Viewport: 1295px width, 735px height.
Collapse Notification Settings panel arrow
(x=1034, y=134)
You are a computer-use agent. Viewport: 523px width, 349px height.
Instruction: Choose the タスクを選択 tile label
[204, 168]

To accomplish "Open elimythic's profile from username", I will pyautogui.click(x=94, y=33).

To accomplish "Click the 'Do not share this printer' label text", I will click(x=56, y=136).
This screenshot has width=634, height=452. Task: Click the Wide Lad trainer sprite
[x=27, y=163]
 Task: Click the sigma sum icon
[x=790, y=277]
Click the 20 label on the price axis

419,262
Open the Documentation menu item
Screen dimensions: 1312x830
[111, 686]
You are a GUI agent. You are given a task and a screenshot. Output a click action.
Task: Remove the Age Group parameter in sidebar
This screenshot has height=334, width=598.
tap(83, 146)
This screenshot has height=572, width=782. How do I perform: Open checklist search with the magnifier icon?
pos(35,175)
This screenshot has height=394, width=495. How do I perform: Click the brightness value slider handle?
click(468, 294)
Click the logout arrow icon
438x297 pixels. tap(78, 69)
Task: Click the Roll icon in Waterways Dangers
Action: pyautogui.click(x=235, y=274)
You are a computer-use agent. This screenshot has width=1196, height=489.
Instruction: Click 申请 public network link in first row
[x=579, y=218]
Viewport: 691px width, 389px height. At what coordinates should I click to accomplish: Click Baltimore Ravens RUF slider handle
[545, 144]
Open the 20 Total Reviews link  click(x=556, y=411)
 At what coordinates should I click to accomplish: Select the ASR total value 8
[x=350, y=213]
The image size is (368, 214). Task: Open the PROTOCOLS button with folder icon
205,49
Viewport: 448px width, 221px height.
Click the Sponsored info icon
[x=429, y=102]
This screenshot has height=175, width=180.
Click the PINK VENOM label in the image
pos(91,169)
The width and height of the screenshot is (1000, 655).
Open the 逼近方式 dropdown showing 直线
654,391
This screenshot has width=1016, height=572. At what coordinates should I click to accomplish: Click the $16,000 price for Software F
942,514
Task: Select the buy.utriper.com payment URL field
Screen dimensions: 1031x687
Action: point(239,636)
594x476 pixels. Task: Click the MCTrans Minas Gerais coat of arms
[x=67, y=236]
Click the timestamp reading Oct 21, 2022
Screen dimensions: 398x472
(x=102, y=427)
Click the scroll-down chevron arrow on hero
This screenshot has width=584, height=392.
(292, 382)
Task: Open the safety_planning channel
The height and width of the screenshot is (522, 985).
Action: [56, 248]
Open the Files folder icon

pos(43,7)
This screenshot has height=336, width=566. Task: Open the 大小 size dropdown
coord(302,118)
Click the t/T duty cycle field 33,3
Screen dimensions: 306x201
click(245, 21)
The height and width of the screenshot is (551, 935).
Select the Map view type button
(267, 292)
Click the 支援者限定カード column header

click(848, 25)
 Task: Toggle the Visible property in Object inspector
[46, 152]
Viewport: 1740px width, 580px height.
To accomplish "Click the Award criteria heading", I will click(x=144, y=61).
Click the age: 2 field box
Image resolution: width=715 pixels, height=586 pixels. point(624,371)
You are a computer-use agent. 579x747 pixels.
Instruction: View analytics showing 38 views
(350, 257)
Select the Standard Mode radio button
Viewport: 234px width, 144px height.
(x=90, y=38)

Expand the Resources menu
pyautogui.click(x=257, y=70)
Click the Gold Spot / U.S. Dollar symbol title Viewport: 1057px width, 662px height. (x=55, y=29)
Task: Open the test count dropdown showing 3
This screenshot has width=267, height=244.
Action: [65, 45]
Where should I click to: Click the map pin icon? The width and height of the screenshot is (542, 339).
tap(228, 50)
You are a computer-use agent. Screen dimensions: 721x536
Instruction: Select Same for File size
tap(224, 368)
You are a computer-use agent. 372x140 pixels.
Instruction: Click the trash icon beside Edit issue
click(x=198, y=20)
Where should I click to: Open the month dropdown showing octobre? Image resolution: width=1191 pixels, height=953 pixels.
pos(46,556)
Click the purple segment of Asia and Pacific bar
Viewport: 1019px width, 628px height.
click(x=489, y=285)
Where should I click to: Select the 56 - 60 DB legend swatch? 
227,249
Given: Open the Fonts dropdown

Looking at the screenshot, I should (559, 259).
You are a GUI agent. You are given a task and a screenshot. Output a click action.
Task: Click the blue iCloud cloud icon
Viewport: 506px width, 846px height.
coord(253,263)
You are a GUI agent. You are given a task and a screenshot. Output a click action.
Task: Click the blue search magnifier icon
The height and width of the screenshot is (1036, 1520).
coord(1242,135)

Goal of the exercise
Reproduce the material exactly. Every line must match.

The answer
Viewport: 1295px width, 735px height.
Collapse Notification Settings panel arrow
(x=1034, y=134)
You are a computer-use agent. Viewport: 523px width, 349px height.
Instruction: Choose the タスクを選択 tile label
[204, 168]

To accomplish "Open elimythic's profile from username", I will pyautogui.click(x=94, y=33).

To accomplish "Click the 'Do not share this printer' label text", I will click(x=56, y=136).
This screenshot has width=634, height=452. Task: Click the Wide Lad trainer sprite
[x=27, y=163]
 Task: Click the sigma sum icon
[x=790, y=277]
Click the 20 label on the price axis

419,262
Open the Documentation menu item
Screen dimensions: 1312x830
[111, 686]
You are a GUI agent. You are given a task and a screenshot. Output a click action.
Task: Remove the Age Group parameter in sidebar
This screenshot has height=334, width=598.
tap(83, 146)
This screenshot has height=572, width=782. How do I perform: Open checklist search with the magnifier icon?
pos(35,175)
This screenshot has height=394, width=495. How do I perform: Click the brightness value slider handle?
click(468, 294)
Click the logout arrow icon
438x297 pixels. tap(78, 69)
Task: Click the Roll icon in Waterways Dangers
Action: pyautogui.click(x=235, y=274)
You are a computer-use agent. This screenshot has width=1196, height=489.
Instruction: Click 申请 public network link in first row
[x=579, y=218]
Viewport: 691px width, 389px height. At what coordinates should I click to accomplish: Click Baltimore Ravens RUF slider handle
[545, 144]
Open the 20 Total Reviews link  click(x=556, y=411)
 At what coordinates should I click to accomplish: Select the ASR total value 8
[x=350, y=213]
The image size is (368, 214). Task: Open the PROTOCOLS button with folder icon
205,49
Viewport: 448px width, 221px height.
Click the Sponsored info icon
[x=429, y=102]
This screenshot has height=175, width=180.
Click the PINK VENOM label in the image
pos(91,169)
The width and height of the screenshot is (1000, 655).
Open the 逼近方式 dropdown showing 直线
654,391
This screenshot has width=1016, height=572. At what coordinates should I click to accomplish: Click the $16,000 price for Software F
942,514
Task: Select the buy.utriper.com payment URL field
Screen dimensions: 1031x687
Action: point(239,636)
594x476 pixels. Task: Click the MCTrans Minas Gerais coat of arms
[x=67, y=236]
Click the timestamp reading Oct 21, 2022
Screen dimensions: 398x472
(x=102, y=427)
Click the scroll-down chevron arrow on hero
This screenshot has width=584, height=392.
(292, 382)
Task: Open the safety_planning channel
The height and width of the screenshot is (522, 985).
Action: [56, 248]
Open the Files folder icon

pos(43,7)
This screenshot has height=336, width=566. Task: Open the 大小 size dropdown
coord(302,118)
Click the t/T duty cycle field 33,3
Screen dimensions: 306x201
click(245, 21)
The height and width of the screenshot is (551, 935).
Select the Map view type button
(267, 292)
Click the 支援者限定カード column header

click(848, 25)
 Task: Toggle the Visible property in Object inspector
[46, 152]
Viewport: 1740px width, 580px height.
To accomplish "Click the Award criteria heading", I will click(x=144, y=61).
Click the age: 2 field box
Image resolution: width=715 pixels, height=586 pixels. point(624,371)
You are a computer-use agent. 579x747 pixels.
Instruction: View analytics showing 38 views
(350, 257)
Select the Standard Mode radio button
Viewport: 234px width, 144px height.
(x=90, y=38)

Expand the Resources menu
pyautogui.click(x=257, y=70)
Click the Gold Spot / U.S. Dollar symbol title Viewport: 1057px width, 662px height. (x=55, y=29)
Task: Open the test count dropdown showing 3
This screenshot has width=267, height=244.
Action: [65, 45]
Where should I click to: Click the map pin icon? The width and height of the screenshot is (542, 339).
tap(228, 50)
You are a computer-use agent. Screen dimensions: 721x536
Instruction: Select Same for File size
tap(224, 368)
You are a computer-use agent. 372x140 pixels.
Instruction: Click the trash icon beside Edit issue
click(x=198, y=20)
Where should I click to: Open the month dropdown showing octobre? Image resolution: width=1191 pixels, height=953 pixels.
pos(46,556)
Click the purple segment of Asia and Pacific bar
Viewport: 1019px width, 628px height.
click(x=489, y=285)
Where should I click to: Select the 56 - 60 DB legend swatch? 
227,249
Given: Open the Fonts dropdown

Looking at the screenshot, I should (559, 259).
You are a GUI agent. You are given a task and a screenshot. Output a click action.
Task: Click the blue iCloud cloud icon
Viewport: 506px width, 846px height.
coord(253,263)
You are a GUI agent. You are given a task and a screenshot. Output a click action.
Task: Click the blue search magnifier icon
The height and width of the screenshot is (1036, 1520).
coord(1242,135)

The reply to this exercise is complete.